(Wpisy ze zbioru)
'''

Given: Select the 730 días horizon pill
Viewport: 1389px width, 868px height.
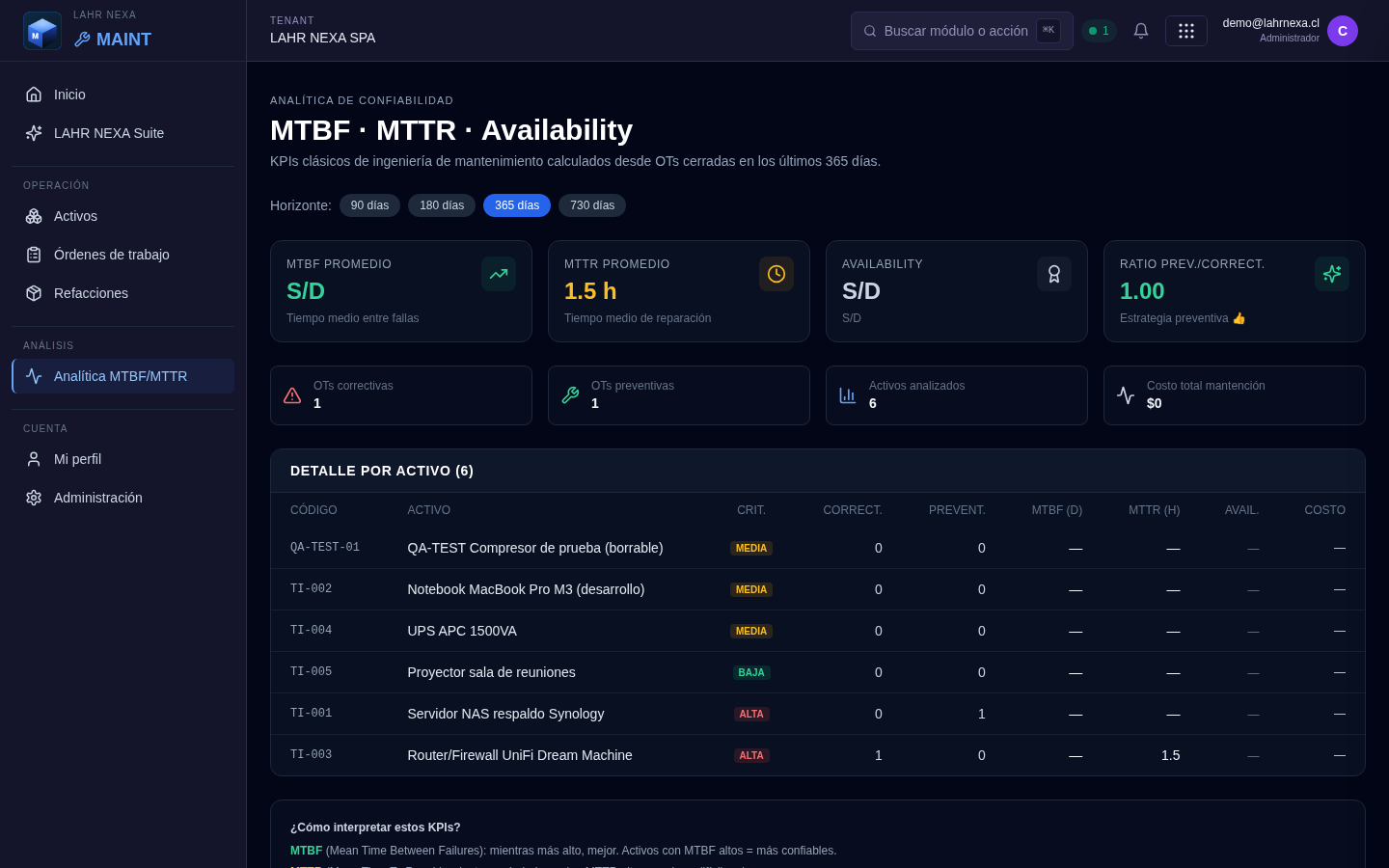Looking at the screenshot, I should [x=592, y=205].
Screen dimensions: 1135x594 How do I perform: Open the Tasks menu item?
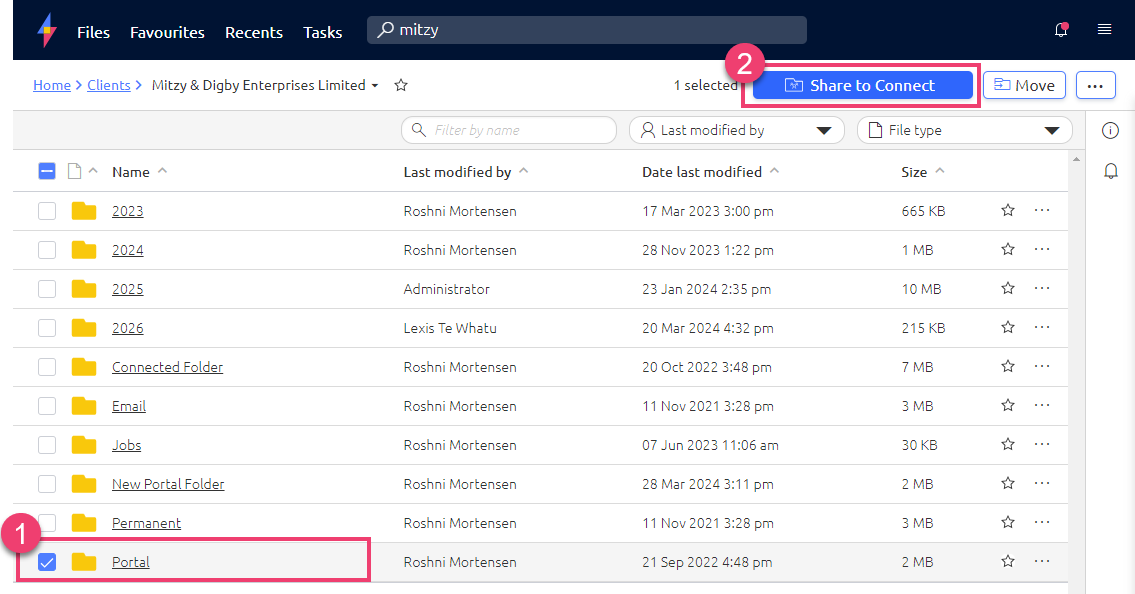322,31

'''

* Do zrobienia *
Ułóż wszystkie wiersze powyższych danych w listę numerowaną, pomijając puste linie. Obrazów nie umieszczaj w odpowiedzi.

* Poprawna odpowiedź *
1. Given: Select the 730 días horizon pill
2. Viewport: 1389px width, 868px height.
3. Looking at the screenshot, I should [x=592, y=205].
4. Screen dimensions: 1135x594 How do I perform: Open the Tasks menu item?
5. 322,31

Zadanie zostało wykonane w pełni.